How Apparent Anisotropy Arises

When a compressional seismic wave travels from a surface source to a reflector and back, it samples a range of propagation angles. Near-offset traces sample nearly vertical paths; far-offset traces travel at angles that can exceed 40 degrees from vertical. Normal-moveout analysis fits a hyperbolic (or higher-order) curve to the arrival times across this offset range, producing a stacking velocity. In an isotropic medium, this stacking velocity equals the root-mean-square (RMS) velocity, which can be converted to interval velocity through the Dix equation. In an anisotropic medium, however, the horizontal velocity component that dominates the far-offset arrivals is faster than the vertical velocity sampled by a sonic log. The stacking velocity therefore overestimates the vertical velocity, and the ratio Vapp / Vinterval rises above unity. Values of this ratio typically range from 1.02 to 1.15 in organic-rich shales and laminated sequences, although extreme cases in the Devonian shales of the Appalachian Basin and the Vaca Muerta of Argentina have yielded ratios approaching 1.25.

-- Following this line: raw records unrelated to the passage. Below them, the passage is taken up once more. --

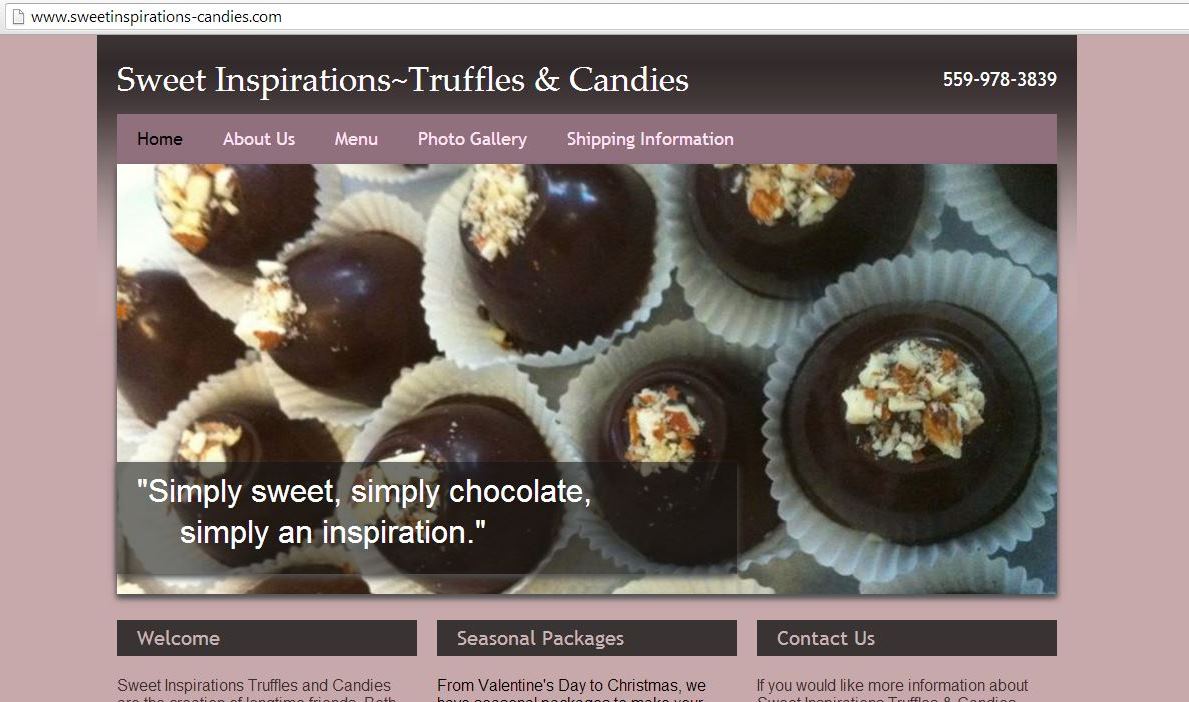Viewport: 1189px width, 702px height.
Task: Click the Welcome section header
Action: tap(267, 638)
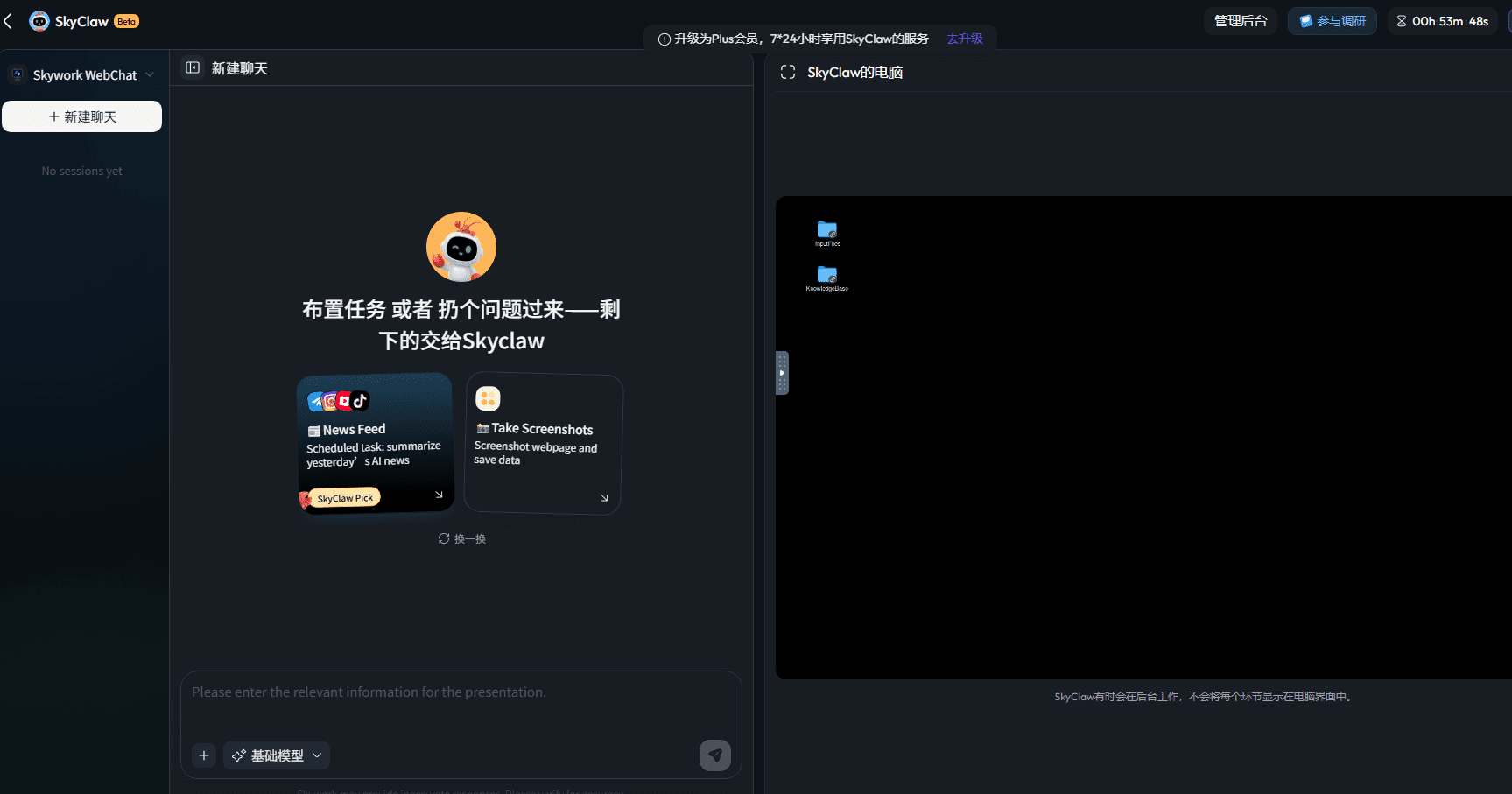Image resolution: width=1512 pixels, height=794 pixels.
Task: Open the 管理后台 admin console
Action: (1240, 21)
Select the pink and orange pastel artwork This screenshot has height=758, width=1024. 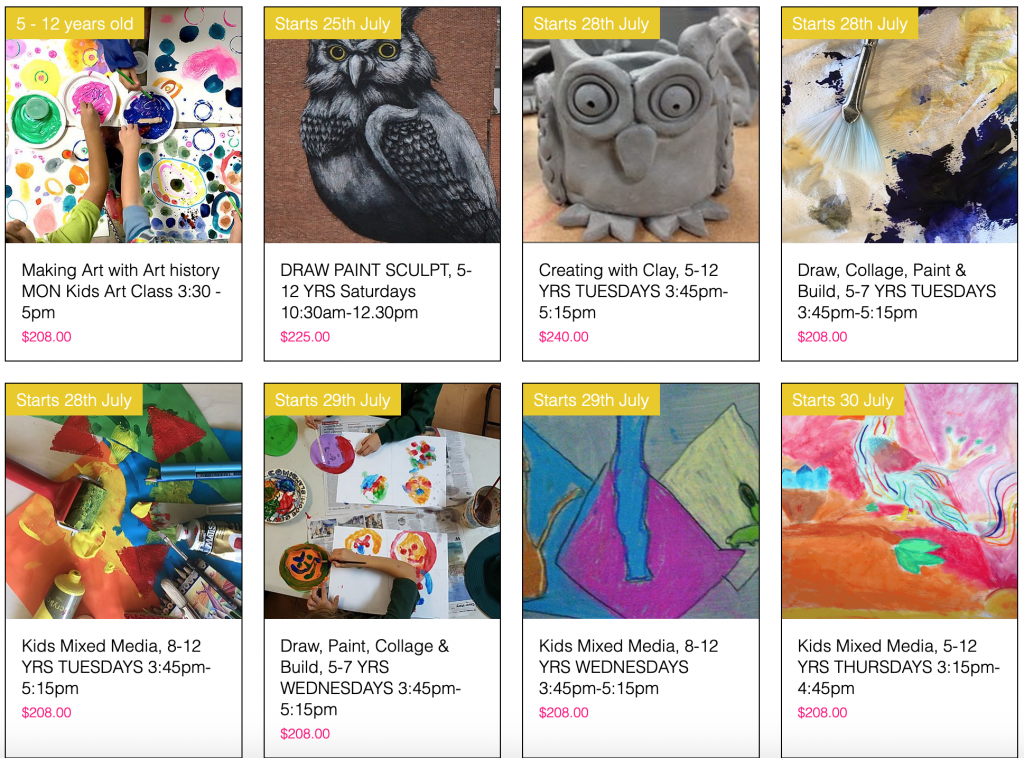(x=899, y=501)
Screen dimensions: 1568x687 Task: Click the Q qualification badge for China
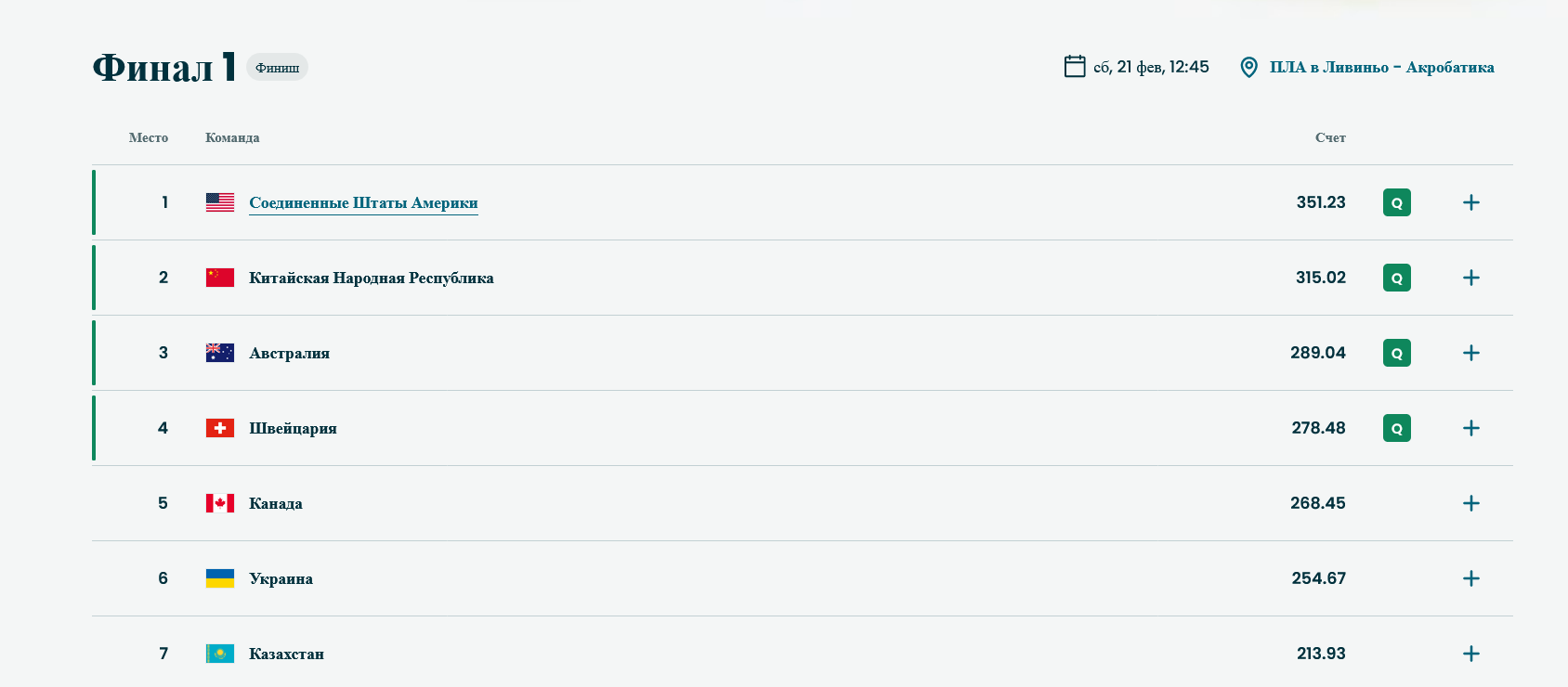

Processing artifacts introduce a second class of apparent anisotropy that is unrelated to rock physics. Incorrect velocity picks on dipping reflectors cause NMO velocities to deviate from their true RMS values. Residual dip moveout, cycle-skipping during semblance analysis, and anisotropy mis-handling in pre-stack depth migration all contaminate the velocity field. Distinguishing artifact-driven apparent anisotropy from rock-physics-driven apparent anisotropy requires calibration wells with VSP surveys or at minimum sonic log ties combined with synthetic seismograms. In exploration settings without nearby well control, regional trends derived from analogue formations can be used as a guide, though uncertainty bounds must be widened accordingly.

A third mechanism involves structural complexity: horizontal or gently dipping layers produce standard hyperbolic moveout, but folded or faulted reflectors generate non-hyperbolic arrivals that a simple NMO velocity model misrepresents. This effect compounds genuine anisotropy in thrust-belt plays such as the Foothills of the Canadian Rockies, the Zagros Mountains of Iran and Iraq, and the Fold Belt of Papua New Guinea, where both rock-fabric anisotropy and structural dip must be addressed simultaneously before depth conversion can be trusted.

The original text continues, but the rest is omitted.